[[ EXCERPT TO READ, beginning ]]

Browser Innovation

Hark back to the early home computing days when the apps that came with a computer were built/owned by the operating system vendor. Now think about the product landscape and OS advancements that have taken place over the past 20 years. Those advancements and innovations were purely a function of the underlying operating system opening up it's APIs, and supporting the needs of application developers. The result has been better products for the end user, and billion dollar software industries.

Now consider web browsers the new, modern, operating system. They only way to see the same kind of innovative explosion in the browser space is through extensibility. Netscape/Mozilla have supported cross-platform extensions since the beginning. Microsoft has wedged it's proprietary add-on models (leveraging highly proprietary technologies from COM/DCOM, to ActiveX) into IE. Apple, in a series of miscues with Safari, doesn't have an extensible model for their browser. It was a joy to see Mozilla finally take add-ons seriously once they sput out of AOL. While Netscape had a framework, they didn't provide a clearinghouse, so add-ons (plugins as they were called) had limited success as an industry early on. Mozilla finally seems to be getting it right with http://addons.mozilla.org; though there's room for improvement.

[[ EXCERPT TO READ, end ]]
[[ DATA BELOW, beginning ]]

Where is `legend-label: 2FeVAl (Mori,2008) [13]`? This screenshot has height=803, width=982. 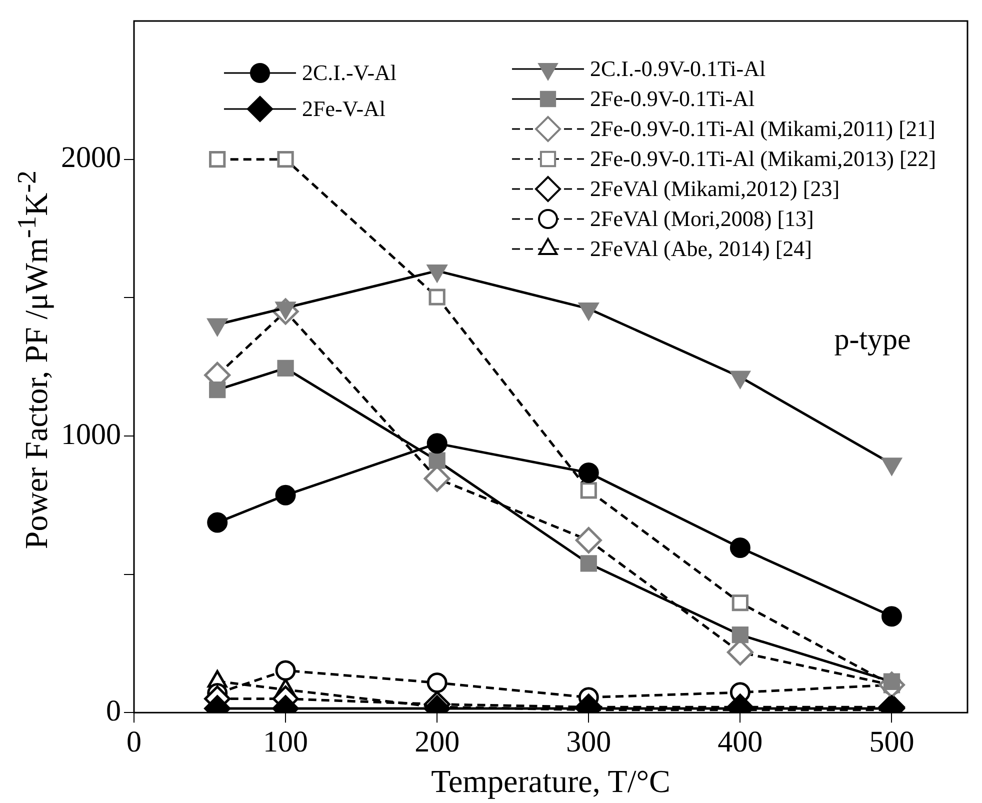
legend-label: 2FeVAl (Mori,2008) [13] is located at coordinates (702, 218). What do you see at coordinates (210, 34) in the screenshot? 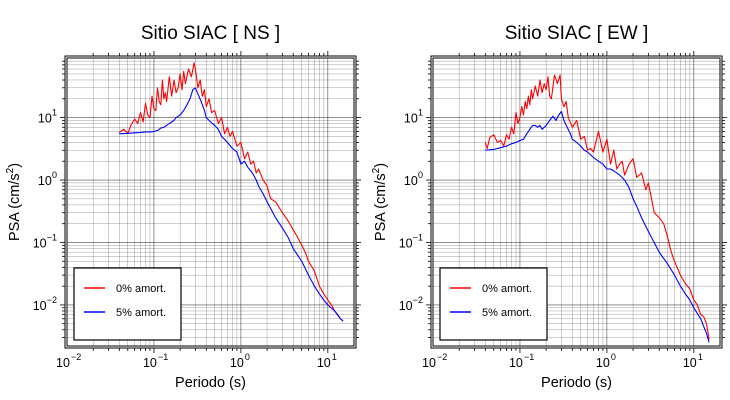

[[ DATA BELOW, end ]]

> **EXERCISE**
Transcribe the passage of the browser innovation text that lies between "Hark back to" and "dollar software industries.", inclusive.

> **EXERCISE SOLUTION**
Hark back to the early home computing days when the apps that came with a computer were built/owned by the operating system vendor. Now think about the product landscape and OS advancements that have taken place over the past 20 years. Those advancements and innovations were purely a function of the underlying operating system opening up it's APIs, and supporting the needs of application developers. The result has been better products for the end user, and billion dollar software industries.